Post-transcription, some words may be expressed in full or abbreviated form based on the patterns in the training data. These abbreviations or expansions may not be typical at all hospitals. Abbreviation expansion and contraction module 148b comprises a heuristics engine where keywords or abbreviations are replaced with more appropriate expansions or abbreviations e.g. “milligram” is shortened to “mg”, “q.i.d” becomes “qds”, “pt” becomes “patient”, and so on.

Transcribed, edited, and proofed select sentences 147 are written to a file as transcribed documentation 150, such as medical documentation, and used in the setting, e.g., medical diagnostics records, intended.

System Application—Training (Development) and Testing Environment

System 100 comprises encoder 102, transcoder 104 with weighted loss algorithm 142, data preprocessor 106, up-sample processor 108, domain specific postprocessor 146, and autocorrect postprocessor 148, according to an example embodiment.

In development and testing, system 100 trains various models to detects first language, second language, predict accents, predict dialects, language-specific domains, and language-specific subdomains from encoded audio samples and accurately transcribes into written form. As an example, the audio samples can comprise voice data of individuals that speak English as a second language that is encoded with the modulated effects of a low resource language, such as certain African languages. In some embodiments, the audio samples may comprise voice data from native English speakers and non-native English speakers.

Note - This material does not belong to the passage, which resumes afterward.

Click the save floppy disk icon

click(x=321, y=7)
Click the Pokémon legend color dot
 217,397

A dataset can comprise a corpus of text that can be used to train the various algorithms of transcoder 102, encoder 104, domain-specific postprocessor 146, or any combination thereof. The dataset can be curated based on domain-specific words classified as clinical and legal words and categorized as pediatrics, geriatrics, dental surgery, internal medicine, oncology, radiology, obstetrics, gynecology, pathology, pharmacology, surgery, nursing, human anatomy, human physiology, human physiology, laboratory medicine, embryology, and ultrasonography.

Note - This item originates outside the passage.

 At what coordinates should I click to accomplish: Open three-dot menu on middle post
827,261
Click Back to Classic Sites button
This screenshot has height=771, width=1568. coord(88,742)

Up-sample processor 108 can comprise data augmentation module 110, accent pairing module 112, multi-accent minibatches module 114, accent-based curriculum learning module 116, or any combination thereof.

Data augmentation module 110 includes a white noise overlay module, a gain perturbation module, a time masking module, a fade in and fade out module, a time shift module, a pitch shift module, and a time stretch module. Data augmentation module 100 improves model robustness of encoder 102 to varying user conditions like background noise during production usage.

The white noise overlay module can overlay 10% of samples with gaussian noise. The background noise overlay module can overlay 20% of samples with real-world noise samples. The gain perturbation module can randomly perturb volume of 15% of samples. The time masking module can randomly mask short segments of 10% of samples. The fade in and fade out module can randomly fade in/out the first 2 seconds of 15% of audio samples. The time shift module can randomly shift start and end positions of 10% of samples. The pitch shift module can randomly perturb the pitch of 10% of samples. The time stretch module can randomly speed up or slow down the clip speed for 30% of samples.

Up-sample algorithms 108—Accent pairing module 112, multi-accent minibatches module 114, and accent-based curriculum learning module 116—are three different methods of training the encoder's statistics-based algorithm. The modules 112, 114, and 116 can be used independently of one another.

Accent pairing module 112, shown in FIG. 5, comprises an algorithm configured to leverage accents, dialects, or both to augment the associated audio samples of minority accents in the training dataset. Accent pairing module 112 is configured to create accent pairs from the preprocessed audio samples based on the detected accents, dialects, or both. As an example, short samples (less than 3-5 secs) from a specific accent are paired with short samples of the same accent (matched accent pairs), or short samples from different accents or dialects can be paired (mismatched accent pairs) to create novel audio samples. In either case, corresponding audios and transcripts are concatenated to create a new sample representing the speech and transcripts of both parent samples. The approach expands the training dataset (augmentation) and prevents (regularizes) encoder 102 from overfitting its statistics-based algorithm to majority accents.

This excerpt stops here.